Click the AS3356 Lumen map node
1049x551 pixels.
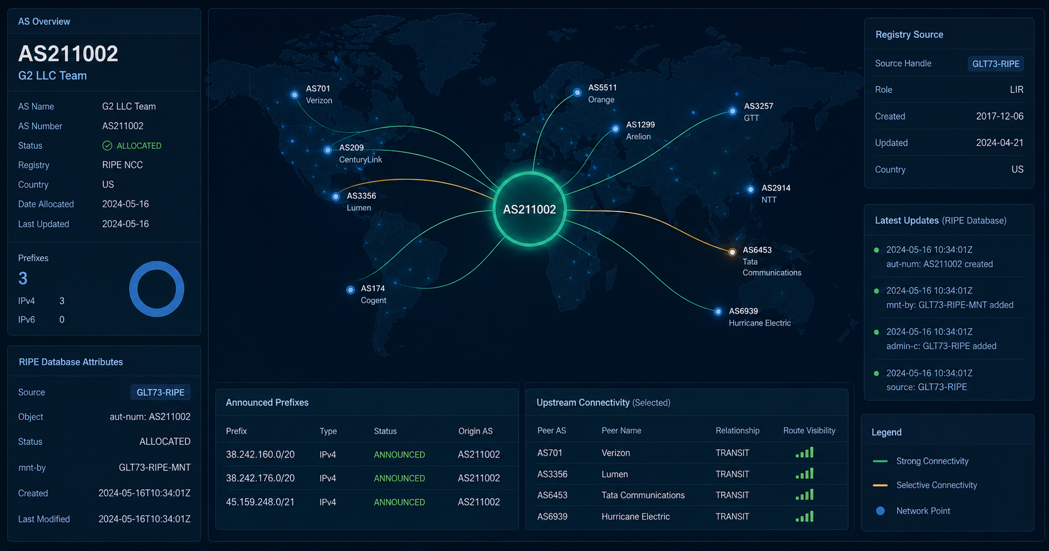tap(336, 196)
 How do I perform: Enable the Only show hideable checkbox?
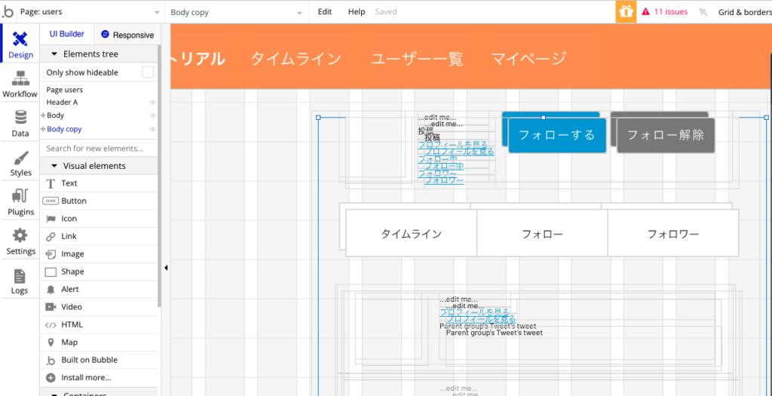tap(148, 72)
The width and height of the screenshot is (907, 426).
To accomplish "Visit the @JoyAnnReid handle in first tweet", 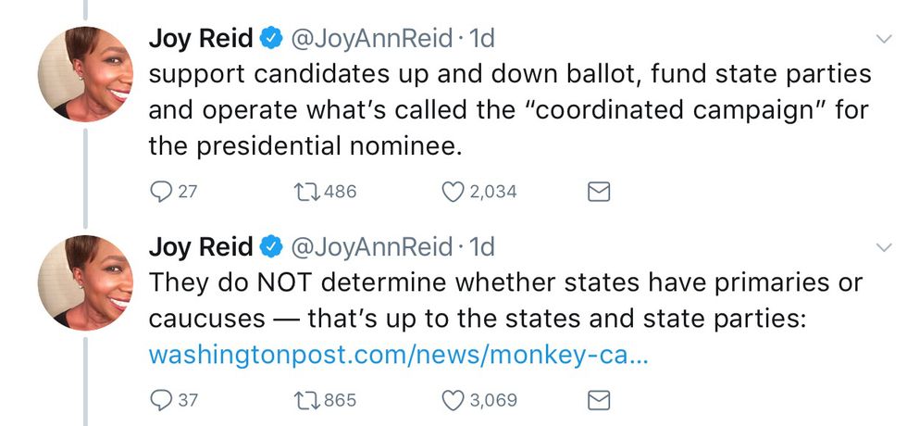I will coord(372,39).
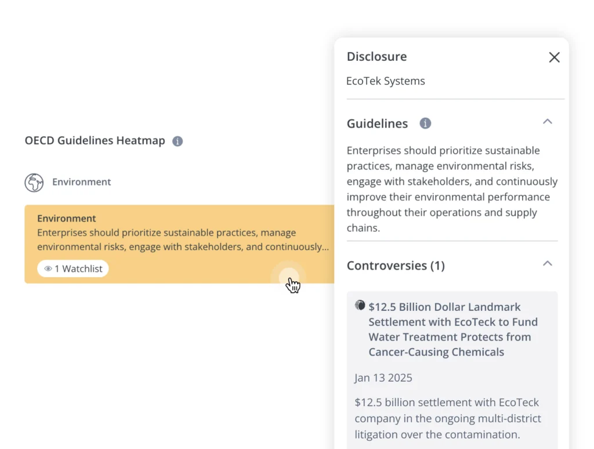Click the eye icon in the Watchlist badge
This screenshot has width=594, height=449.
click(x=48, y=269)
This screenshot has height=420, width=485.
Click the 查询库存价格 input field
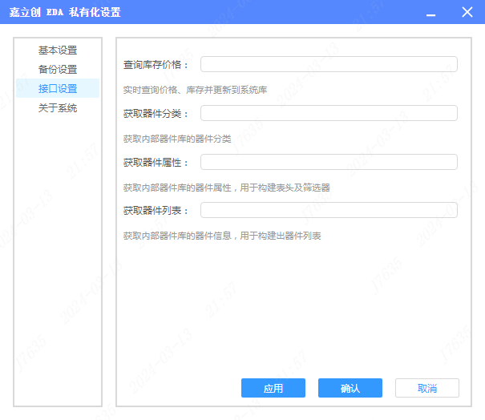pos(329,65)
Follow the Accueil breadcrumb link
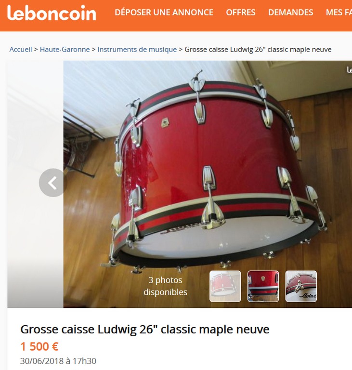 (x=21, y=49)
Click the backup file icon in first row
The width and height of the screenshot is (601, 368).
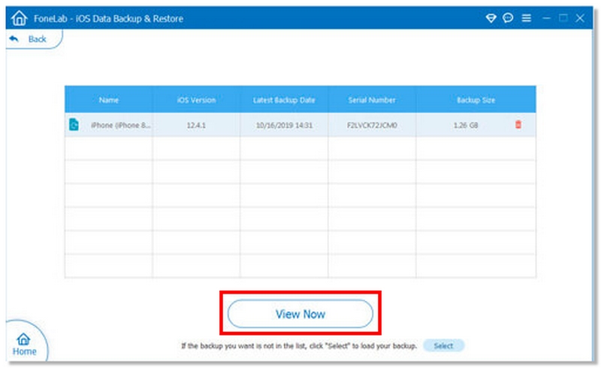point(74,125)
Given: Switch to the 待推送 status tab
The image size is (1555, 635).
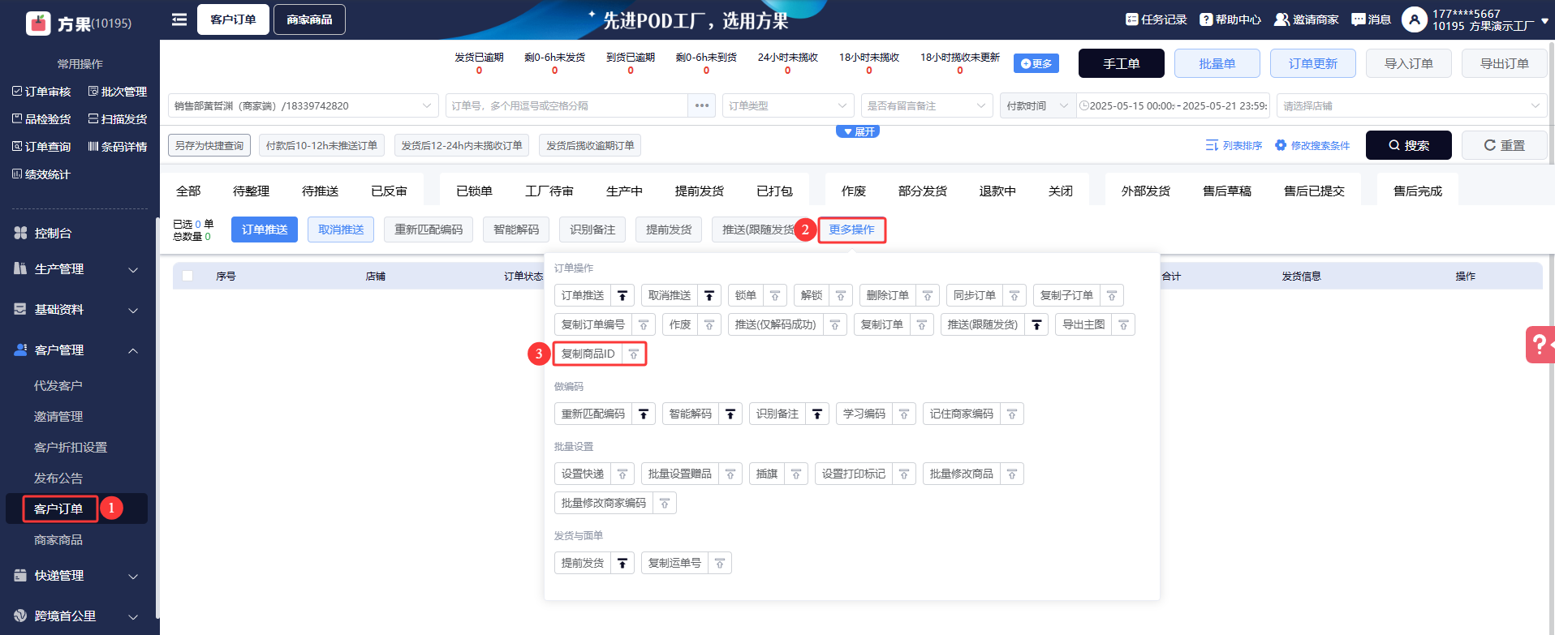Looking at the screenshot, I should [x=320, y=191].
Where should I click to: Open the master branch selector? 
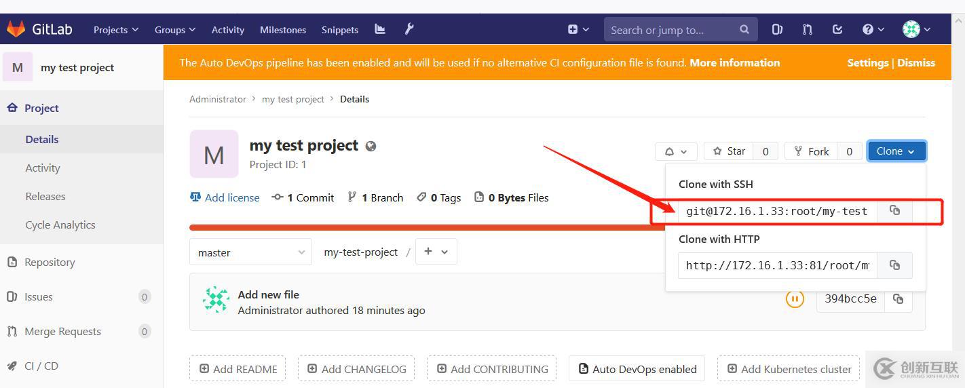tap(250, 252)
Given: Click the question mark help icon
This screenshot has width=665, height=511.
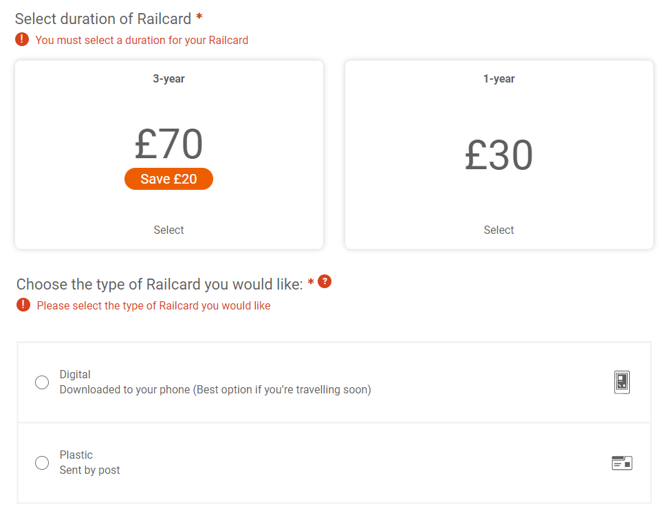Looking at the screenshot, I should coord(325,281).
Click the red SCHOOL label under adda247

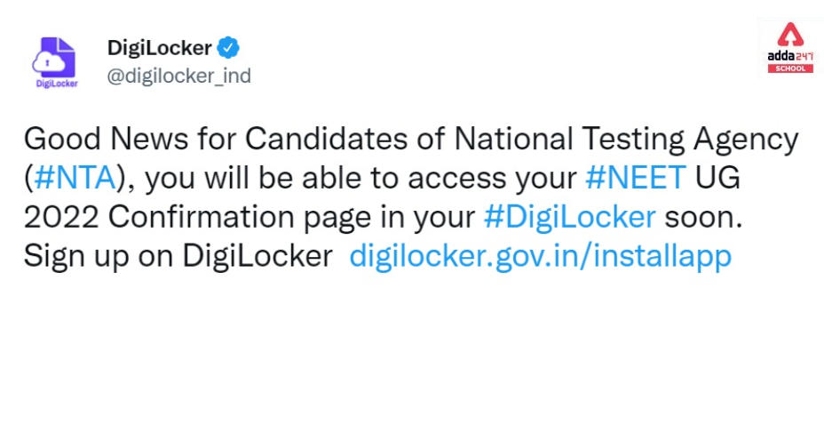tap(790, 68)
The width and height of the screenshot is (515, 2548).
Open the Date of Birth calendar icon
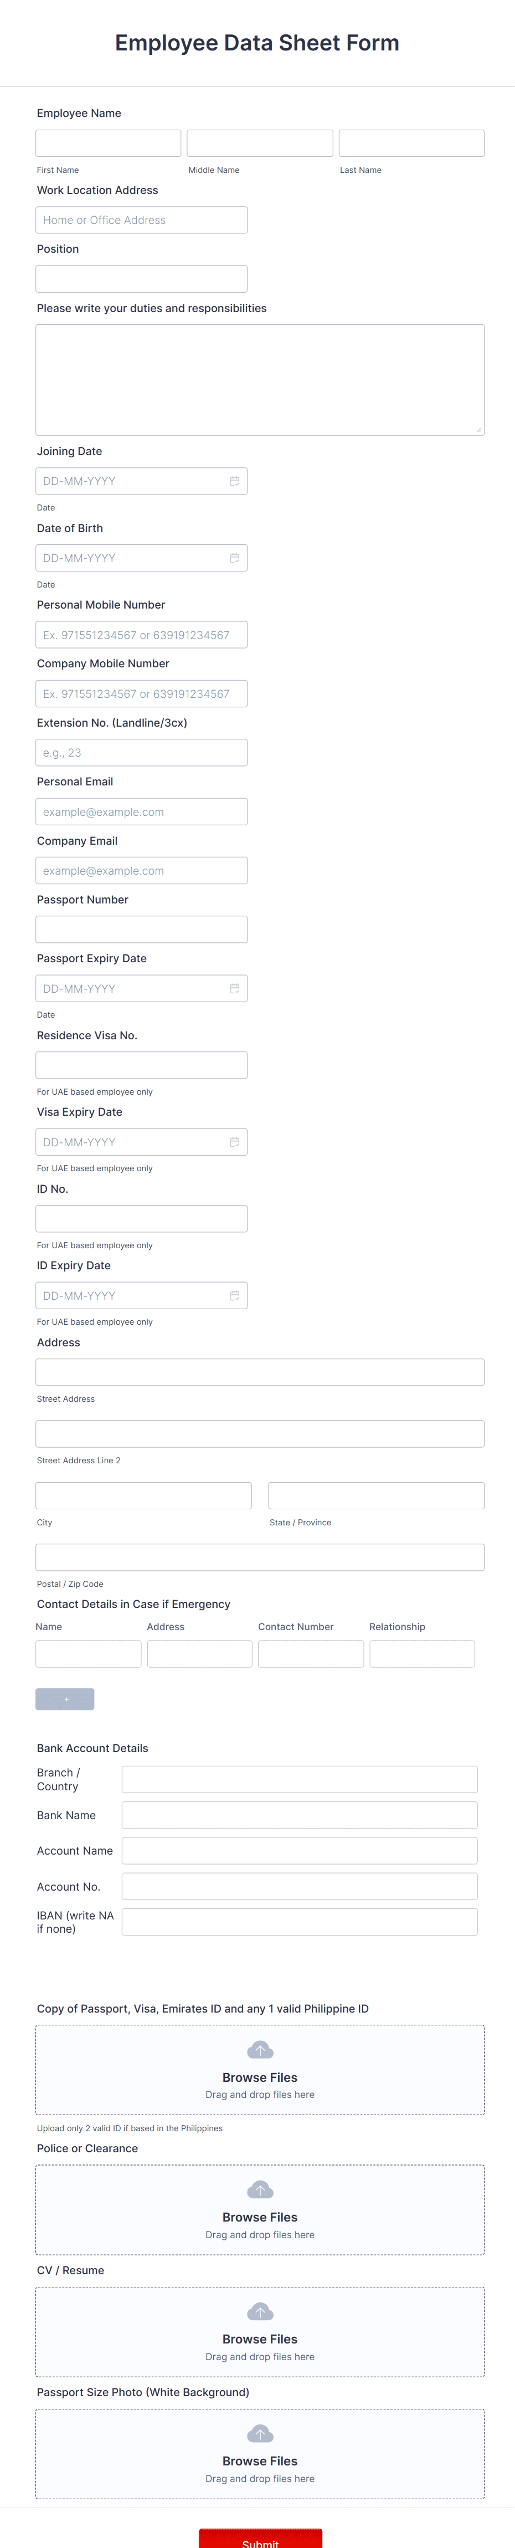[235, 557]
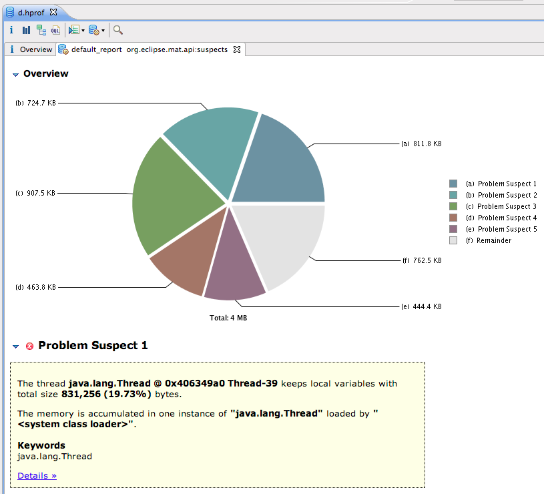
Task: Open the Dominator Tree icon
Action: click(41, 30)
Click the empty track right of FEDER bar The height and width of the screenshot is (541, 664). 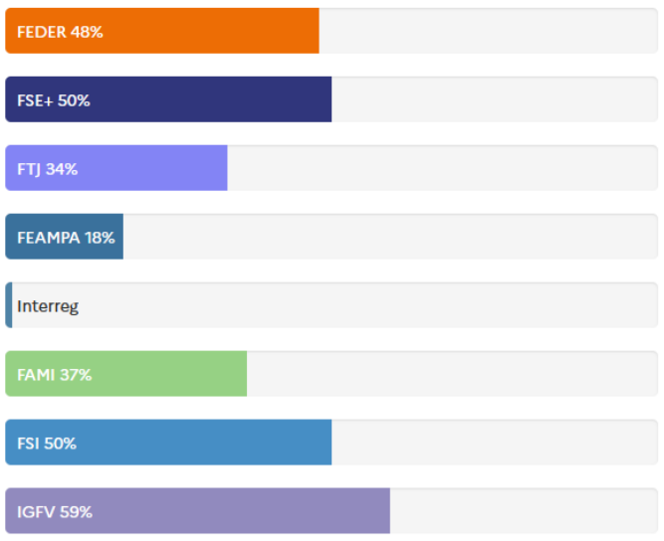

Assigned task:
Count every line of the entries that holds the string "Given". Please answer with the count alone.

Solution to the exercise:
2